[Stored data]
# # # #

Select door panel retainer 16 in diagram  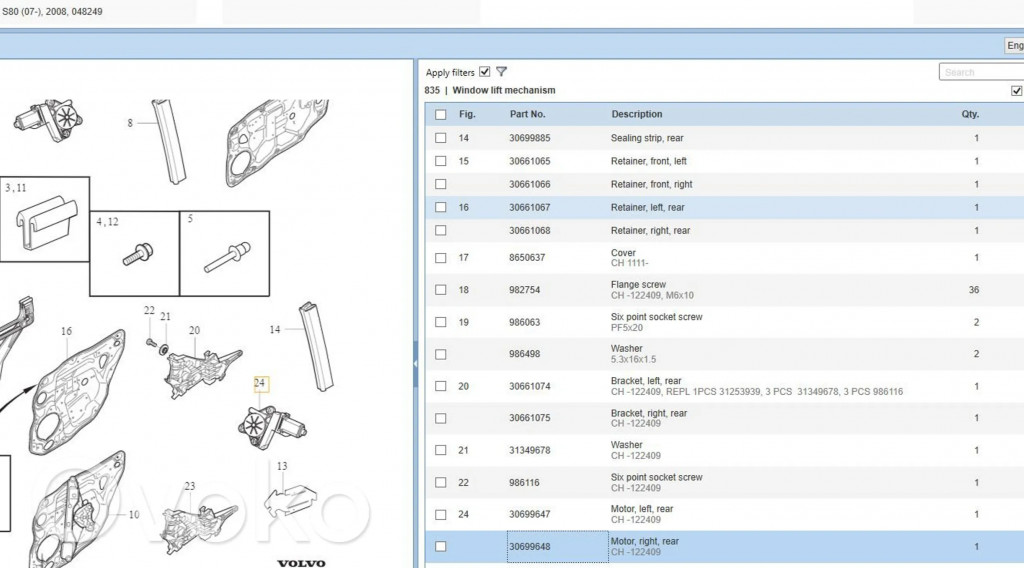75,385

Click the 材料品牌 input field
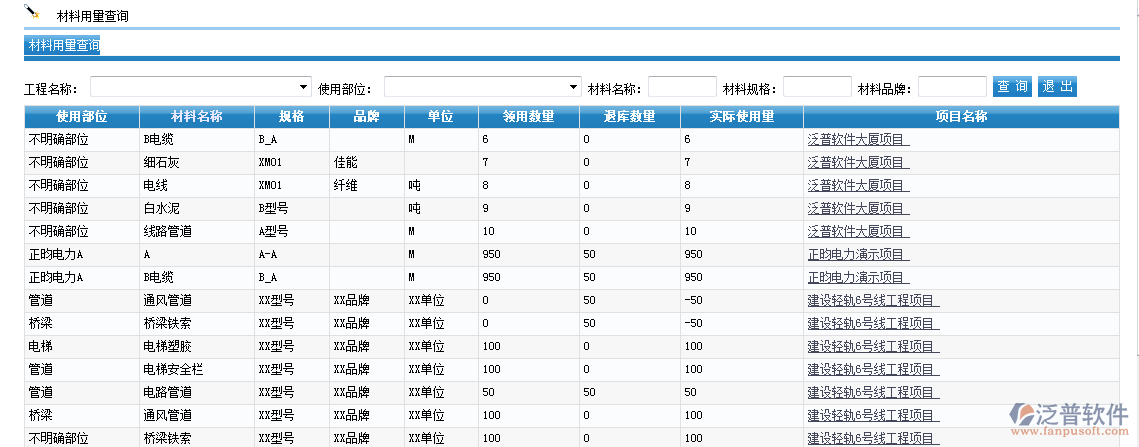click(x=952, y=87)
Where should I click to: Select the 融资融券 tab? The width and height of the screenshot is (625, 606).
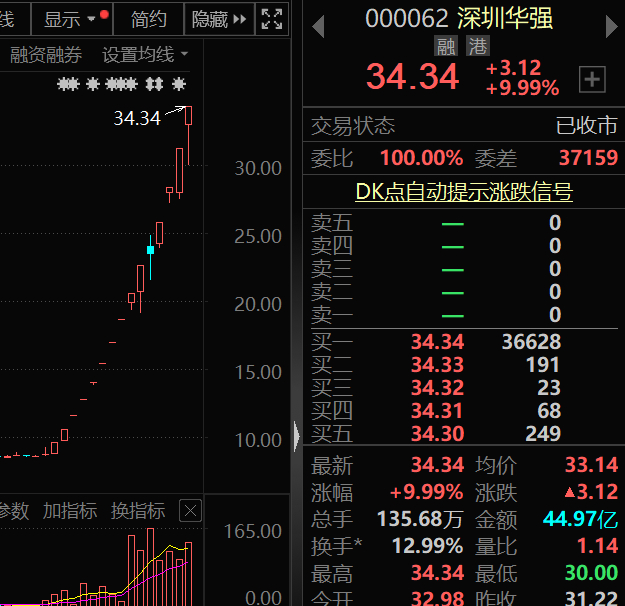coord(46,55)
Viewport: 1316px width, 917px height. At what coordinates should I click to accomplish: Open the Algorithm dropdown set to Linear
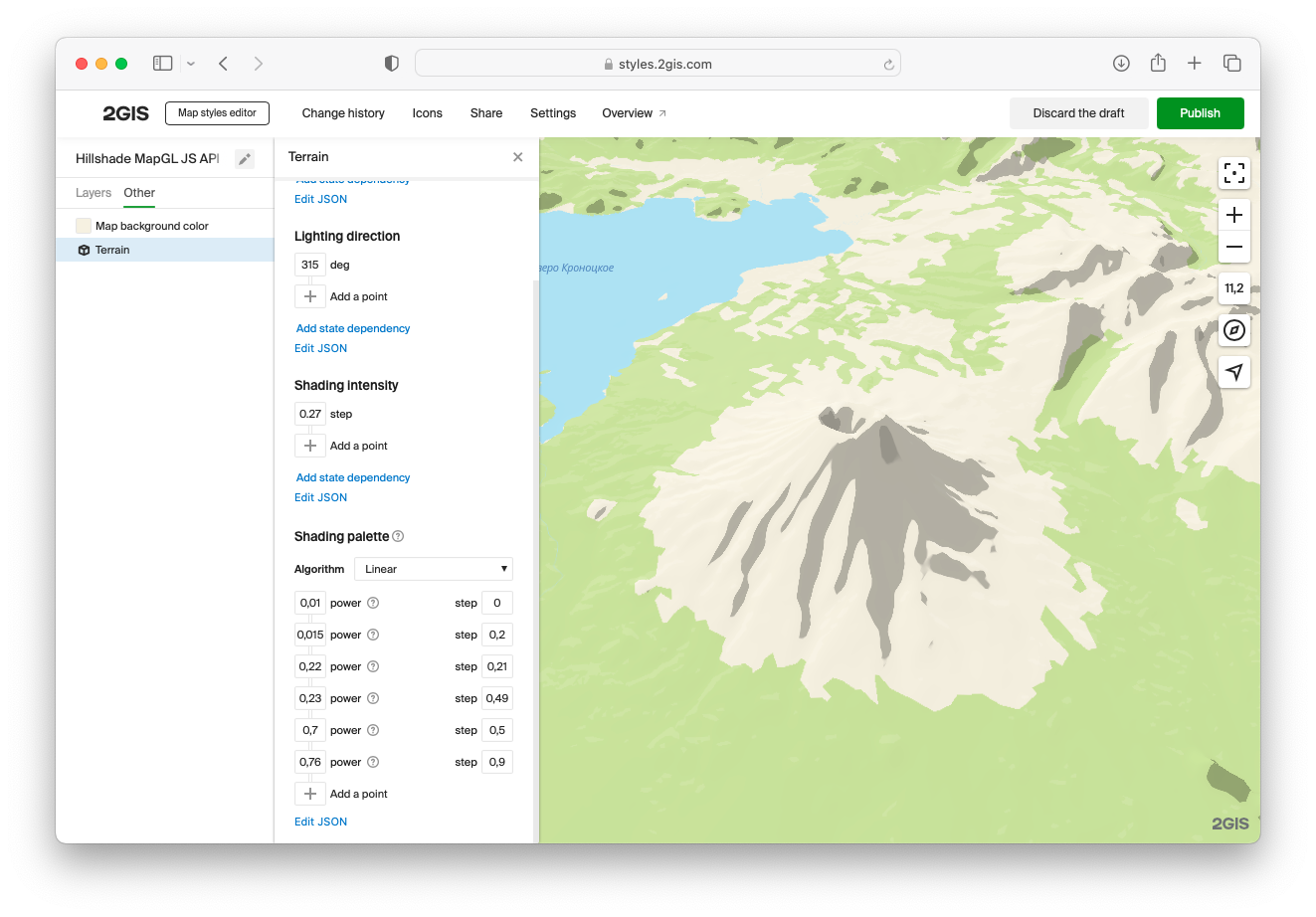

# # # #

■ What is needed ■
When you reach the line containing "Where should I" in the records above, write out that line and every line after it through the end, exactly, but omit the pictures.

■ Problem solution ■
Where should I click to: Select the 融资融券 tab? The width and height of the screenshot is (625, 606).
coord(46,55)
Viewport: 1316px width, 917px height. At what coordinates should I click to accomplish: Open the Algorithm dropdown set to Linear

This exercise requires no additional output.